§ **WORK INSTRUCTIONS**: Which lines run from the one containing "Given: Click the green" through the end of the entries? Restate them word for word, and only those.

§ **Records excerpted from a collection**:
* * * * * * *
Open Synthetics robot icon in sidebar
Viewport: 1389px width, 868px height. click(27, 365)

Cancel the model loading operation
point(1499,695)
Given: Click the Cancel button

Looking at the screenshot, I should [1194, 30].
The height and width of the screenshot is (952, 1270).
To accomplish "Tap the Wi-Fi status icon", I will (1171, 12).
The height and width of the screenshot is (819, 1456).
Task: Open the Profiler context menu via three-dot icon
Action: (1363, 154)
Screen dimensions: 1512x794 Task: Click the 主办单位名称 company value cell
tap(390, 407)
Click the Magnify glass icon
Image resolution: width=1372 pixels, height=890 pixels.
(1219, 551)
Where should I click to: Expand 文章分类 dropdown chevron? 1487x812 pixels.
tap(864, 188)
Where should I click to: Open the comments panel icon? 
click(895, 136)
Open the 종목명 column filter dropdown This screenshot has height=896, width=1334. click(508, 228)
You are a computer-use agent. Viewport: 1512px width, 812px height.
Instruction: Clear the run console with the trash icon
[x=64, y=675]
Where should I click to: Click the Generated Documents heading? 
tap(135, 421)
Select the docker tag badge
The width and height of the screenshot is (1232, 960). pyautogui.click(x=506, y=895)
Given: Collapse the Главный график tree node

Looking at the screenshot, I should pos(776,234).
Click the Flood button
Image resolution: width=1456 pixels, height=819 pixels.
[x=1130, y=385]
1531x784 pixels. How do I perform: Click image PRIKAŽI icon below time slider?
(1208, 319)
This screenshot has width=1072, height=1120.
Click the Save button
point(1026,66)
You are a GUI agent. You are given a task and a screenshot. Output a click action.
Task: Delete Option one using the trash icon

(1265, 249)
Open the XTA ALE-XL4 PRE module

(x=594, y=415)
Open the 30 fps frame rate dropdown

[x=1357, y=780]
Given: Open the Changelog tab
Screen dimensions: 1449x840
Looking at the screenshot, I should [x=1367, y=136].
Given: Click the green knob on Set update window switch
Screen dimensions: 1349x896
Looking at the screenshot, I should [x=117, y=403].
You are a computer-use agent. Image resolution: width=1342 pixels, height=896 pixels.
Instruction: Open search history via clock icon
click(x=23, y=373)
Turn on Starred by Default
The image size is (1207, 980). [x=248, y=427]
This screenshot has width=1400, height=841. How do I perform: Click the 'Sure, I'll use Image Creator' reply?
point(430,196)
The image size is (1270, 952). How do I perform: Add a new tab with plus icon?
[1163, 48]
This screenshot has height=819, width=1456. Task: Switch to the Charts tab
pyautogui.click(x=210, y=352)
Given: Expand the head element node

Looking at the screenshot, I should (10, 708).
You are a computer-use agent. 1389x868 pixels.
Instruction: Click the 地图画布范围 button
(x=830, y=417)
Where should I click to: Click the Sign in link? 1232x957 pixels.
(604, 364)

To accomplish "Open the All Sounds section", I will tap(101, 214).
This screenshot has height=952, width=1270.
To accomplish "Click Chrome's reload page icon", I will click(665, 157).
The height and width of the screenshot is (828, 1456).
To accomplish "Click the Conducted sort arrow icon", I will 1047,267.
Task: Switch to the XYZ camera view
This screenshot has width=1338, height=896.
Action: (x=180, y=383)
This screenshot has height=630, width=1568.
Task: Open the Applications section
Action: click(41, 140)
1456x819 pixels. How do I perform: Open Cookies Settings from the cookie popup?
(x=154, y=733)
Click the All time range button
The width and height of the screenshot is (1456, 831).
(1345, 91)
* * * * * * *
§ **TASK RESPONSE**:
Given: Click the green knob on Set update window switch
Screen dimensions: 1349x896
Looking at the screenshot, I should [x=117, y=403].
You are a computer-use agent. Image resolution: width=1342 pixels, height=896 pixels.
Instruction: Open search history via clock icon
click(x=23, y=373)
Turn on Starred by Default
The image size is (1207, 980). [x=248, y=427]
This screenshot has width=1400, height=841. How do I perform: Click the 'Sure, I'll use Image Creator' reply?
point(430,196)
The image size is (1270, 952). How do I perform: Add a new tab with plus icon?
[1163, 48]
This screenshot has height=819, width=1456. Task: Switch to the Charts tab
pyautogui.click(x=210, y=352)
Given: Expand the head element node

Looking at the screenshot, I should (10, 708).
You are a computer-use agent. 1389x868 pixels.
Instruction: Click the 地图画布范围 button
(x=830, y=417)
Where should I click to: Click the Sign in link? 1232x957 pixels.
(604, 364)

To accomplish "Open the All Sounds section", I will tap(101, 214).
This screenshot has height=952, width=1270.
To accomplish "Click Chrome's reload page icon", I will click(665, 157).
The height and width of the screenshot is (828, 1456).
To accomplish "Click the Conducted sort arrow icon", I will 1047,267.
Task: Switch to the XYZ camera view
This screenshot has width=1338, height=896.
Action: (x=180, y=383)
This screenshot has height=630, width=1568.
Task: Open the Applications section
Action: click(41, 140)
1456x819 pixels. How do I perform: Open Cookies Settings from the cookie popup?
(x=154, y=733)
Click the All time range button
The width and height of the screenshot is (1456, 831).
(1345, 91)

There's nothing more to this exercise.